Magistrate Heilpern previously awarded $5,000 costs to lawyers for Mr Roberts and Mr Rankin, whose charges were changed without proper notification, and another $10,500 yesterday.
The court had agreed that proceedings against Rankin and Roberts was to be a test case, so yesterday’s decision came as no surprise.
Even so, protesters are delighted to have the matters resolved, according to president of the Northern Rivers Guardians, Scott Sledge.
‘Residents are preparing to prevent Metgasco from continuing with plans to establish an industrial gasfield here. Metgasco recently announced their intention to drill near Bungabee Road, Bentley, only 14km from Lismore. Local residents will oppose this insanity,’ he said.
Daniele Voinot, one of the people who had charges dropped yesterday, said it was ‘unfair for the police to be used for political purposes and put in a position where they have to protect wrongdoing’.

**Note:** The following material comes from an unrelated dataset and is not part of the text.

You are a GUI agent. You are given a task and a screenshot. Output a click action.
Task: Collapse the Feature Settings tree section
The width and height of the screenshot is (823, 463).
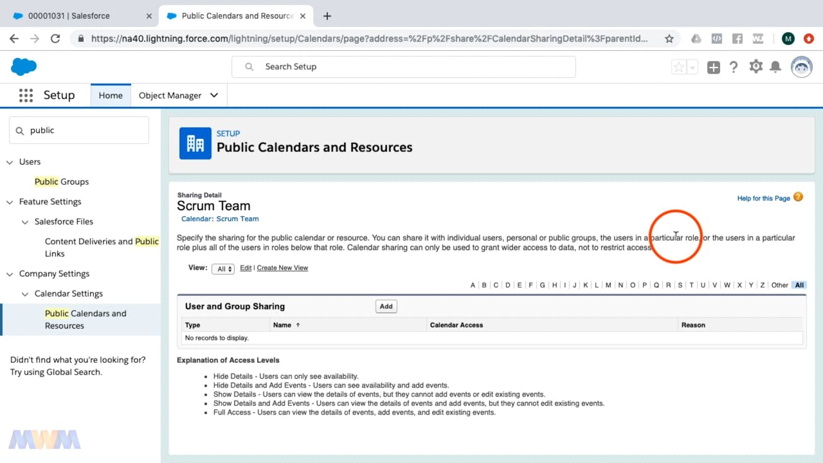[10, 202]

‘The real crime is not [perpetrated by] those who stand up to protect the future for our children and grandchildren, but those who intend to wreck our area for the sake of a quick buck.’
Speaking on behalf of Lock The Gate Northern Rivers, Scott Sledge said, ‘The police were used by the NSW state government to impose a destructive industry onto a region which doesn’t want it’.
‘As a taxpayer I am opposed to police being used in this way and now the costs include more than $15,000 in legal fees in addition to all the expenses of sending the Riot Squad from Sydney and for subsequently prosecuting people who are not criminals,’ he said. ‘Many people are calling this an abuse of process.’
Ms Voinot, who has eleven grandchildren, said, ‘Our legal team has done a fine job and I want to thank them all’.